While looking on a Exchange 2010 server recently in task manager to review the amount of CPU utilization, I noticed that Processor 0 was at 100% CPU while all of the other CPUs were relatively lower compared to this processor.This type of behavior is caused by the Receive Side Scaling (RSS) feature not being enabled on the server. RSS is a feature that was first implemented back in Windows 2003 with the Scalable Networking Pack which allows you to span network traffic across multiple CPU cores. If RSS is not enabled, only *one* CPU will be used to process incoming network traffic which could cause a networking bottleneck on the server.Additional information on RSS can be found here.
Here is what it looks like in Task Manager on the Performance tab.
As you can see, the first processor is pegged at 100% CPU which is indicative of RSS not being enabled. Generally on new installations of Windows 2008 or greater, this feature is enabled by default, but in this case, it was disabled.
Prior to enabling RSS on any given machine, there are a few dependencies that are necessary for RSS to work properly and are listed below.
After enabling RSS, you can clearly see below the difference in processor utilization on the server as the CPU utilization for Processor 0 now fairly close to the other processors right around 3:00AM.
Many people have disabled the Scalable Networking Pack features across the board due to the various issues that were caused by the TCP Chimney feature back in Windows 2003. All of those problems have now been fixed in the latest patches and latest network card drivers, so enabling this feature will help increase networking throughput almost two fold. The more features that you offload to the network card, the less CPU you will use overall.
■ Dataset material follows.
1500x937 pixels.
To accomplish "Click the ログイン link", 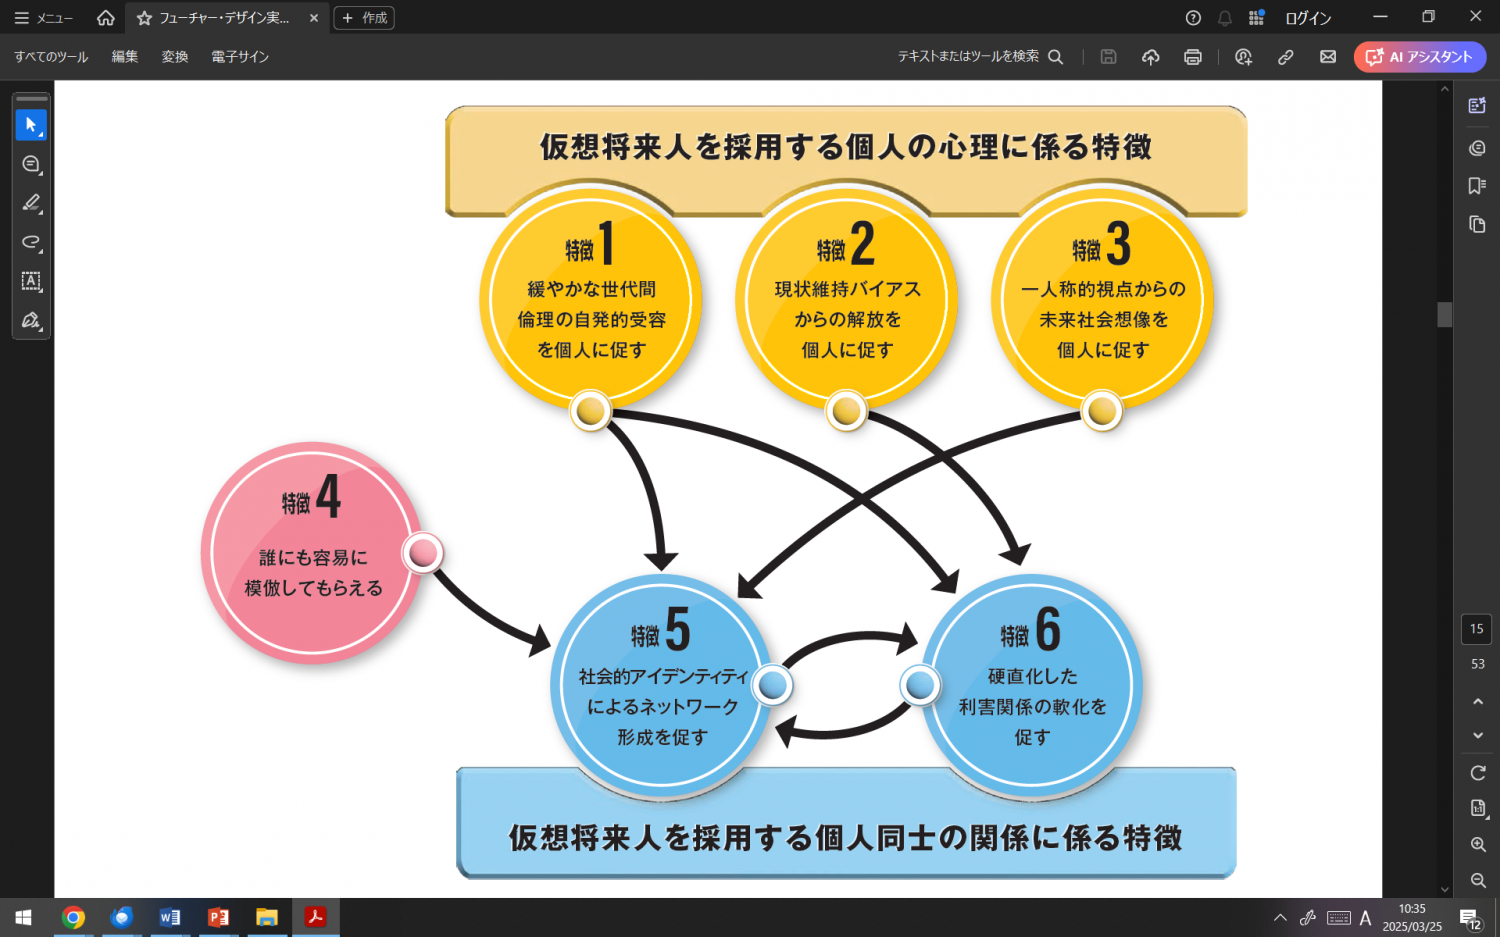I will click(x=1308, y=18).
This allows for greater scalability of your servers.
You will also want to monitor the amount of deferred procedure calls (DPC) that are created since there is additional overhead for distributing this load amongst multiple processors. With the latest hardware and drivers available, this overhead should be negligible.
In Windows 2008 R2 versions of the operating system, there are new performance counters to help track RSS/Offloading/DPC/NDIS traffic to different processors as shown below.
Stack Send Complete Cycles/sec Miniport RSS Indirection Table Change Cycles Build Scatter Gather Cycles/sec NDIS Send Complete Cycles/sec Miniport Send Cycles/sec NDIS Send Cycles/sec Miniport Return Packet Cycles/sec NDIS Return Packet Cycles/sec Stack Receive Indication Cycles/sec NDIS Receive Indication Cycles/sec Interrupt Cycles/sec Interrupt DPC Cycles/sec
Tcp Offload Send bytes/sec Tcp Offload Receive bytes/sec Tcp Offload Send Request Calls/sec Tcp Offload Receive Indications/sec Low Resource Received Packets/sec Low Resource Receive Indications/sec RSS Indirection Table Change Calls/sec Build Scatter Gather List Calls/sec Sent Complete Packets/sec Sent Packets/sec Send Complete Calls/sec Send Request Calls/sec Returned Packets/sec Received Packets/sec Return Packet Calls/sec Receive Indications/sec Interrupts/sec DPCs Queued/sec
I hope this helps you understand why you might be seeing this type of CPU usage behavior.
Until next time!!
The Scalable Networking Pack (SNP) caused us a tremendous amount of grief several years ago. We actually dumped Virtual Server because we thought it was the problem with our Windows Server 2003 file server instability (by the way, Microsoft tech support was of no help in diagnosing the problem), only to finally find out on our own that it was SNP that was causing us the problems and yes, we were on the latest Dell drivers at the time.
Thank for posting this article and acknowledging the numerous issues Microsoft had with this implementation. One can only hope that the Windows Server 2008 implementation is better. If the Exchange 2010 sysadmin had intentionally turned off RSS, I couldn't blame the person.
To be honest, this utlimately had to do with older network card driver versions and the Chimney feature being enabled when the service pack came out. There were a lot of drivers out there that were not fully tested with the SNP features which caused everyone to start immediately looking at these new networking features being the heart of the problem. Servers that had the latest network card drivers didn't feel as much pain.
I've worked extensively with the Networking Core team to test a lot of these features out and they have fixed all of those issues including all the problems seen on Windows 2003. As we try to scale our servers to higher levels now, any improvement in the OS layer will surely help with scalability and RSS is just one of those that will help distribute the load amongst CPU cores more evenly. I haven't even touched on other features such as Large Send Offload (LSO) that could also increase performance on your servers. The more work you have the network card perform, the less time spent in CPU cycles.